=== Begin Enclosure ===

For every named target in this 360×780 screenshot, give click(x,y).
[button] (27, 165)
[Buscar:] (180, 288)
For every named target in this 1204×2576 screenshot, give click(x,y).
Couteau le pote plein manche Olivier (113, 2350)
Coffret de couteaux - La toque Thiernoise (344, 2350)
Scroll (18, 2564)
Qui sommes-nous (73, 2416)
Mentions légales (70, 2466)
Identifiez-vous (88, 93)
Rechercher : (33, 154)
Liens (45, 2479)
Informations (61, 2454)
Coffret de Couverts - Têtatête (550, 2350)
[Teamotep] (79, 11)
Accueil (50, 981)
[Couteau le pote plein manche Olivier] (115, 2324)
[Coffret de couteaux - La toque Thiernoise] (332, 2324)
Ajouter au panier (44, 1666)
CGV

=== End Enclosure ===

What is expected ::
All entries should be transcribed verbatim.

Response area ::
For every named target in this 360×780 screenshot, give click(x,y).
[button] (27, 165)
[Buscar:] (180, 288)
For every named target in this 1204×2576 screenshot, give click(x,y).
Couteau le pote plein manche Olivier (113, 2350)
Coffret de couteaux - La toque Thiernoise (344, 2350)
Scroll (18, 2564)
Qui sommes-nous (73, 2416)
Mentions légales (70, 2466)
Identifiez-vous (88, 93)
Rechercher : (33, 154)
Liens (45, 2479)
Informations (61, 2454)
Coffret de Couverts - Têtatête (550, 2350)
[Teamotep] (79, 11)
Accueil (50, 981)
[Couteau le pote plein manche Olivier] (115, 2324)
[Coffret de couteaux - La toque Thiernoise] (332, 2324)
Ajouter au panier (44, 1666)
CGV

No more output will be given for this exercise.